Monday, October 29, 2018
Estonia has topped the Tax Foundation's International Tax Competitiveness Index for the fifth successive year, being deemed to have the "best tax code in the OECD."
The 2018 ITCI, published on October 23, 2018, seeks to measure the relative competitiveness and neutrality of each tax regime in the OECD grouping. It finds that the most competitive tax systems are the ones with the lowest marginal tax rates and the least amount of distortionary taxes.
"In today's globalized world, capital is highly mobile," the Tax Foundation said. "Businesses can choose to invest in any number of countries throughout the world to find the highest rate of return. This means that businesses will look for countries with lower tax rates on investment to maximize their after-tax rate of return. If a country's tax rate is too high, it will drive investment elsewhere, leading to slower economic growth.
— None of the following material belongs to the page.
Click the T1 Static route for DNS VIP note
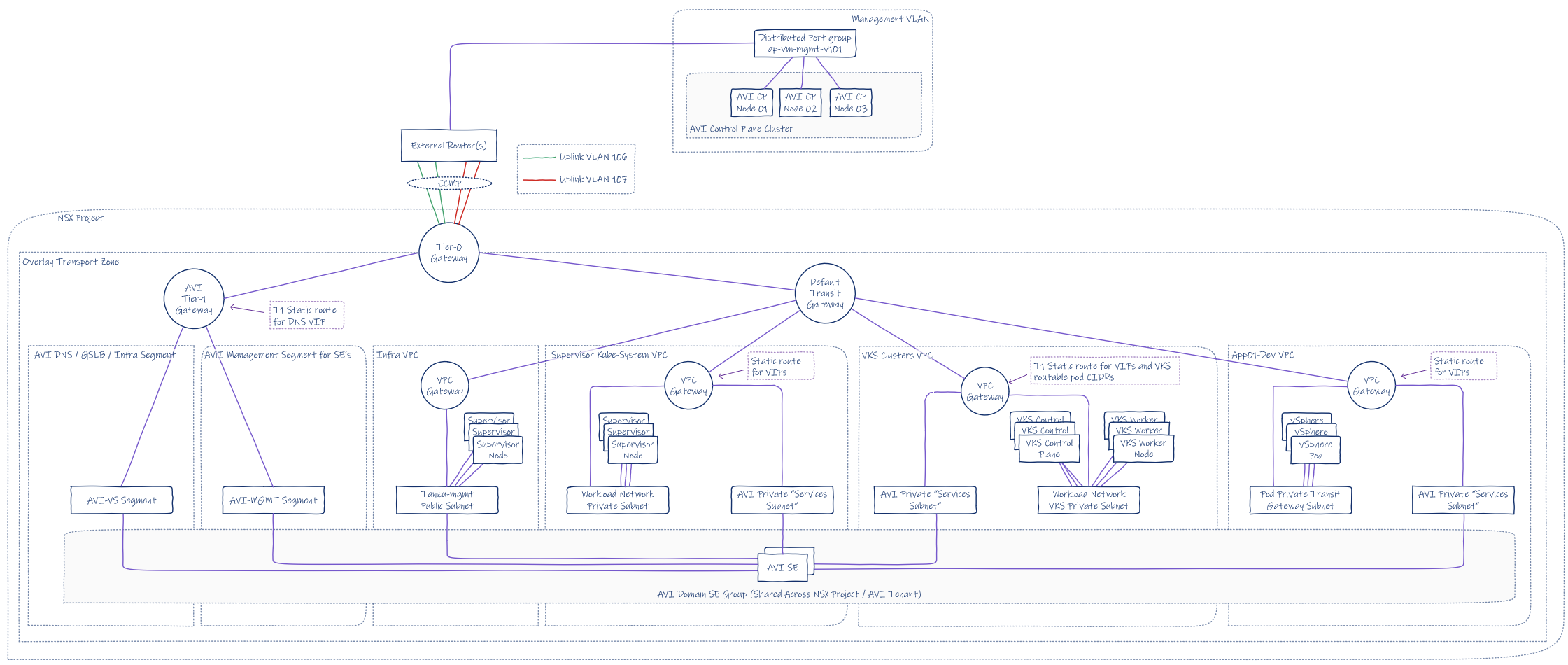 (306, 316)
In addition, high marginal tax rates can lead to tax avoidance."
Citing research from the OECD, the Foundation said that corporate taxes are the most harmful for economic growth, with personal and consumption taxes being less detrimental, and immovable property taxes having the least impact on an economy.
The Foundation therefore attributes Estonia's top score in the 2018 index to four key factors: a 20 percent corporate tax that only applies to distributed profits; a flat 20 percent tax on individual income that does not apply to personal dividend income; a property tax that applies only to the value of land, rather than to the value of real property or capital; and a territorial tax system that exempts 100 percent of foreign profits earned by domestic corporations from domestic taxation, with few restrictions.
Rounding out the top-ten in the 2018 ITCI are (in descending order): Latvia (2nd), New Zealand, Luxembourg, the Netherlands, Switzerland, Sweden, Australia, the Czech Republic, and Austria (10th).
France, which has a headline corporate tax of 33.33 percent, lies at the foot of the index, with the Tax Foundation observing that the country has not kept up with global trends towards lower and simpler taxes.
"Over the last few decades, France has introduced a number of reforms that have significantly increased marginal tax rates on work, saving, and investment. For example, France recently instituted a corporate income surtax, which joined other distortive taxes such as the financial transactions tax, a net wealth tax, and an inheritance tax," the Foundation noted.
While France plans to gradually lower its corporate tax to 25 percent over the next few years, the Foundation argued that "many more changes are necessary for France to have a competitive tax code."
Following the passage of the 2017 Tax Cuts and Jobs Act, which reduced the US headline federal corporate tax rate from 35 to 21 percent and improved capital investment expensing rules, the United States has improved its ranking from 28th place to 24th.
Belgium was another significant mover in the 2018 index after adopting a tax reform package that included a reduction in the statutory corporate tax and an increase the participation exemption from 95 to 100 percent. As a result, Belgium is ranked 19th in the 2018 ITCI, up from 25th in 2017.